## Task
Go through the entries below and copy out, in full, each line that contains the word "page".

Item-finding entries

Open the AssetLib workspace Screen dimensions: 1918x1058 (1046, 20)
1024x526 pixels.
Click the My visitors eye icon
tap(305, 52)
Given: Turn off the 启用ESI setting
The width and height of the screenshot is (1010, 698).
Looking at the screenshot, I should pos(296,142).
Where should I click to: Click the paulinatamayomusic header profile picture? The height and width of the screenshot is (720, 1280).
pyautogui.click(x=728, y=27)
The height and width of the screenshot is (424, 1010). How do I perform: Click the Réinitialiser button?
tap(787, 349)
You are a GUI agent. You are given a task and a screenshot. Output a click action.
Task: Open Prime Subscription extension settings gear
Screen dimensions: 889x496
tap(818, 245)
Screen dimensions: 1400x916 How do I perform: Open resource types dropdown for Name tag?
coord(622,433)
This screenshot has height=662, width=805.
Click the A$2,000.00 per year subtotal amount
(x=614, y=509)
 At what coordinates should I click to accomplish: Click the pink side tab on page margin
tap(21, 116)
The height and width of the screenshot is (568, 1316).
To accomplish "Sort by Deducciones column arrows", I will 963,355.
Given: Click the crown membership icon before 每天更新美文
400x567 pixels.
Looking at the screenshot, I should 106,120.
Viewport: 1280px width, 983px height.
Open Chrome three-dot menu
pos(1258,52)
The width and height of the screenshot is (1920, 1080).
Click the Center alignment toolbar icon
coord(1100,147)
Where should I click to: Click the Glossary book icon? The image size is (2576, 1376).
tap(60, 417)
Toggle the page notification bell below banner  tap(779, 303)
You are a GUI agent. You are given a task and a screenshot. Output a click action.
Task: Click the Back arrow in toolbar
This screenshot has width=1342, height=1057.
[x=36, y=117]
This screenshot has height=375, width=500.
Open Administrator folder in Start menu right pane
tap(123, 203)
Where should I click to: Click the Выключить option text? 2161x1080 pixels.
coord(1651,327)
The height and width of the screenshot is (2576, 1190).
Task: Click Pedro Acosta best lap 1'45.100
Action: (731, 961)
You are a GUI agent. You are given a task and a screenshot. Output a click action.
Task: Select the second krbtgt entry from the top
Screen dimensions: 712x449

## Solution for this exercise
 At what coordinates should I click to accomplish: Click the pink side tab on page margin
Toggle the page notification bell below banner  tap(779, 303)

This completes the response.